══ DATA SHOWN ══

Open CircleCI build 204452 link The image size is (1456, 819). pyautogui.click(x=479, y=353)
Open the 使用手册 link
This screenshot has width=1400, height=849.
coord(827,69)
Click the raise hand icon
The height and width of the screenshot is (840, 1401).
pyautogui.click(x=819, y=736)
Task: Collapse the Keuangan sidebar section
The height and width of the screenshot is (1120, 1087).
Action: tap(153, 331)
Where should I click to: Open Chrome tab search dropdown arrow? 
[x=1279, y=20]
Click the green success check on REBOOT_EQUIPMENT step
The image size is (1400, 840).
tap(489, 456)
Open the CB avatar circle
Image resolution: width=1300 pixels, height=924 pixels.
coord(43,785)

═══

- PROBLEM TO SOLVE: Every entry should be retyped exactly as shown.

- REPLY:
Open CircleCI build 204452 link The image size is (1456, 819). pyautogui.click(x=479, y=353)
Open the 使用手册 link
This screenshot has width=1400, height=849.
coord(827,69)
Click the raise hand icon
The height and width of the screenshot is (840, 1401).
pyautogui.click(x=819, y=736)
Task: Collapse the Keuangan sidebar section
The height and width of the screenshot is (1120, 1087).
Action: tap(153, 331)
Where should I click to: Open Chrome tab search dropdown arrow? 
[x=1279, y=20]
Click the green success check on REBOOT_EQUIPMENT step
The image size is (1400, 840).
tap(489, 456)
Open the CB avatar circle
Image resolution: width=1300 pixels, height=924 pixels.
coord(43,785)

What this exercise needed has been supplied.